**Exercise prompt:** Leaving the pictures aside, transcribe the data below exactly.
BEGIN Available records
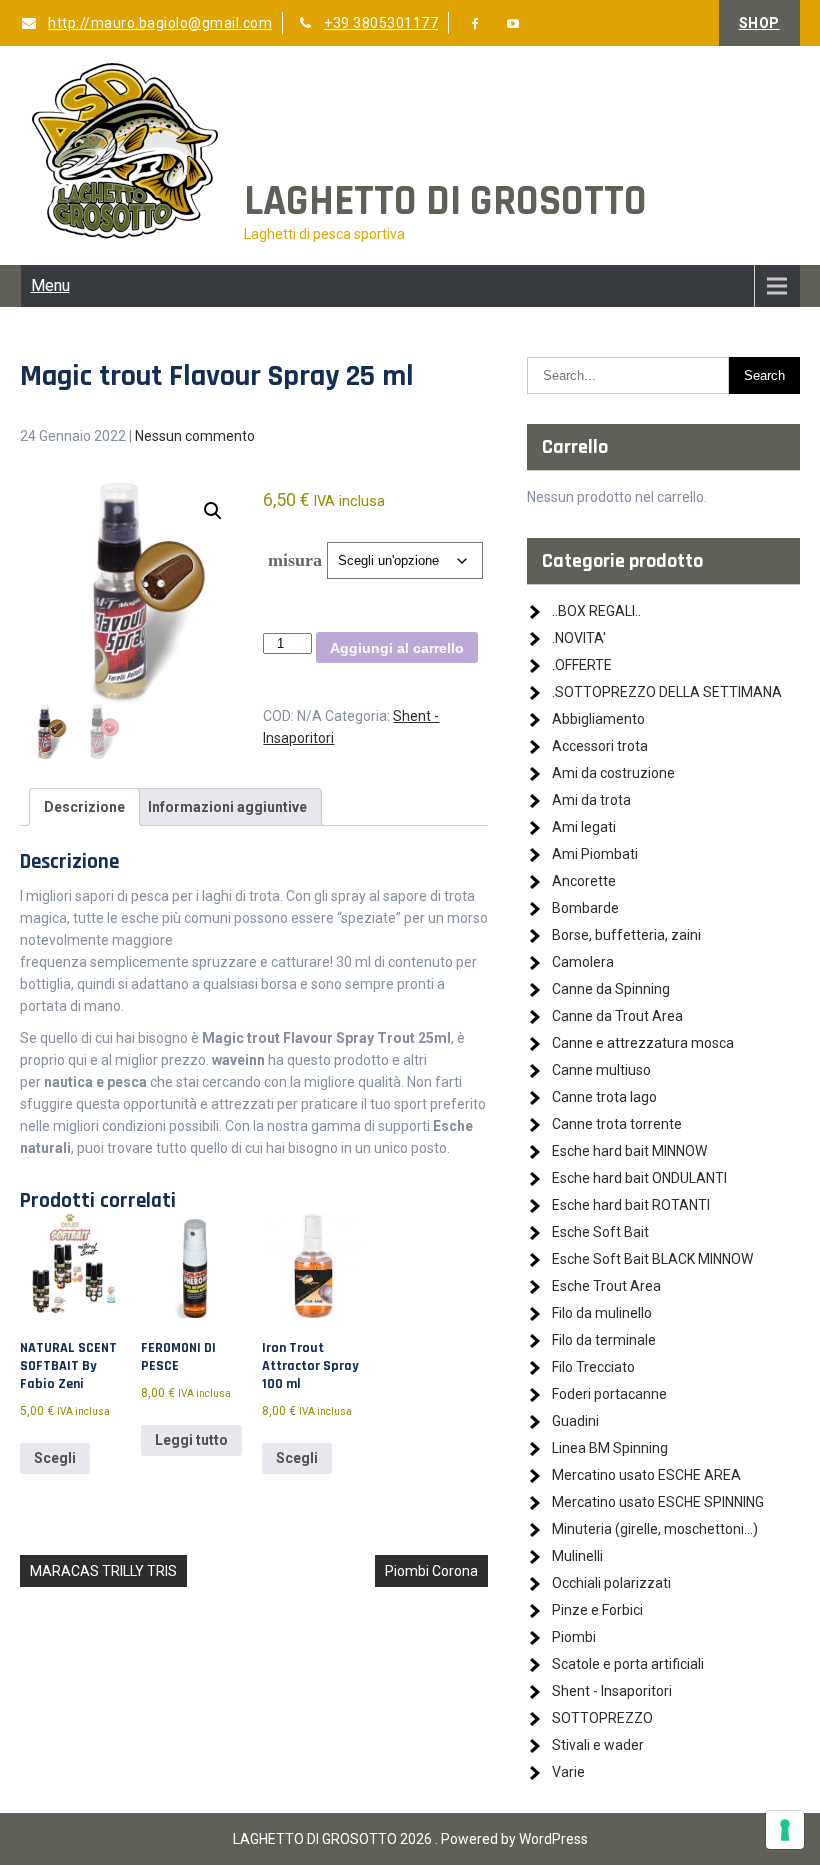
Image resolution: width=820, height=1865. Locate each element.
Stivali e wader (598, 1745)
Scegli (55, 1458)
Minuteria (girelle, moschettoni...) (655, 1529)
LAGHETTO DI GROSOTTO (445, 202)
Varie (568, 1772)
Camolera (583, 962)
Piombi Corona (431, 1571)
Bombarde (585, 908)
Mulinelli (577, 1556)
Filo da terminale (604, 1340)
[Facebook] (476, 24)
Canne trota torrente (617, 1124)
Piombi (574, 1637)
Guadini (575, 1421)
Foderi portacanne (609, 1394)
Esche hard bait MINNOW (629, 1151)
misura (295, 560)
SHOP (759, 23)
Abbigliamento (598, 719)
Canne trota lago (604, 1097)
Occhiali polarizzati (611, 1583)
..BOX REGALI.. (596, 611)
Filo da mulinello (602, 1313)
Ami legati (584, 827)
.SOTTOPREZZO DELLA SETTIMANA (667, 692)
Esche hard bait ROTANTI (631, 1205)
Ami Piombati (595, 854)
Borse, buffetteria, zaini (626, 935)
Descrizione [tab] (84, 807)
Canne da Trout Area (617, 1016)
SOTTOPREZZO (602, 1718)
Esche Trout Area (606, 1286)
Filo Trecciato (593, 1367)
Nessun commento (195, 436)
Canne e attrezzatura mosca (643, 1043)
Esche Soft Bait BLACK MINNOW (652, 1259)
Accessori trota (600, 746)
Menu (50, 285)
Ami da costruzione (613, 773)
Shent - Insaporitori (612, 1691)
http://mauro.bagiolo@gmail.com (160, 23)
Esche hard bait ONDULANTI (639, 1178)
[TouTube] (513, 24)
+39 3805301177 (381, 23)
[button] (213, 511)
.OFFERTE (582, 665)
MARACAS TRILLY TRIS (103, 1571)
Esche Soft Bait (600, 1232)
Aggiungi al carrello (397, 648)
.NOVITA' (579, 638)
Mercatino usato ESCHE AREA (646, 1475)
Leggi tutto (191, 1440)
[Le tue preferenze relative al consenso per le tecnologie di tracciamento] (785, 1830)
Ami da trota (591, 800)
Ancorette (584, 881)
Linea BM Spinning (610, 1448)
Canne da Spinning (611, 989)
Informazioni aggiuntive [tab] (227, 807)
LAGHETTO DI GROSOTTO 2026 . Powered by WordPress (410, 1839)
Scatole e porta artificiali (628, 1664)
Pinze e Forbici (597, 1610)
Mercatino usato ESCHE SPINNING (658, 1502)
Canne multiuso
END Available records
**Solution for this exercise:**
Image resolution: width=820, height=1865. Locate each element.
Stivali e wader (598, 1745)
Scegli (55, 1458)
Minuteria (girelle, moschettoni...) (655, 1529)
LAGHETTO DI GROSOTTO (445, 202)
Varie (568, 1772)
Camolera (583, 962)
Piombi Corona (431, 1571)
Bombarde (585, 908)
Mulinelli (577, 1556)
Filo da terminale (604, 1340)
[Facebook] (476, 24)
Canne trota torrente (617, 1124)
Piombi (574, 1637)
Guadini (575, 1421)
Foderi portacanne (609, 1394)
Esche hard bait MINNOW (629, 1151)
misura (295, 560)
SHOP (759, 23)
Abbigliamento (598, 719)
Canne trota lago (604, 1097)
Occhiali polarizzati (611, 1583)
..BOX REGALI.. (596, 611)
Filo da mulinello (602, 1313)
Ami legati (584, 827)
.SOTTOPREZZO DELLA SETTIMANA (667, 692)
Esche hard bait ROTANTI (631, 1205)
Ami Piombati (595, 854)
Borse, buffetteria, zaini (626, 935)
Descrizione [tab] (84, 807)
Canne da Trout Area (617, 1016)
SOTTOPREZZO (602, 1718)
Esche Trout Area (606, 1286)
Filo Trecciato (593, 1367)
Nessun commento (195, 436)
Canne e attrezzatura mosca (643, 1043)
Esche Soft Bait BLACK MINNOW (652, 1259)
Accessori trota (600, 746)
Menu (50, 285)
Ami da costruzione (613, 773)
Shent - Insaporitori (612, 1691)
http://mauro.bagiolo@gmail.com (160, 23)
Esche hard bait ONDULANTI (639, 1178)
[TouTube] (513, 24)
+39 3805301177 (381, 23)
[button] (213, 511)
.OFFERTE (582, 665)
MARACAS TRILLY TRIS (103, 1571)
Esche Soft Bait (600, 1232)
Aggiungi al carrello (397, 648)
.NOVITA' (579, 638)
Mercatino usato ESCHE AREA (646, 1475)
Leggi tutto (191, 1440)
[Le tue preferenze relative al consenso per le tecnologie di tracciamento] (785, 1830)
Ami da trota (591, 800)
Ancorette (584, 881)
Linea BM Spinning (610, 1448)
Canne da Spinning (611, 989)
Informazioni aggiuntive [tab] (227, 807)
LAGHETTO DI GROSOTTO 2026 . Powered by WordPress (410, 1839)
Scatole e porta artificiali (628, 1664)
Pinze e Forbici (597, 1610)
Mercatino usato ESCHE SPINNING (658, 1502)
Canne multiuso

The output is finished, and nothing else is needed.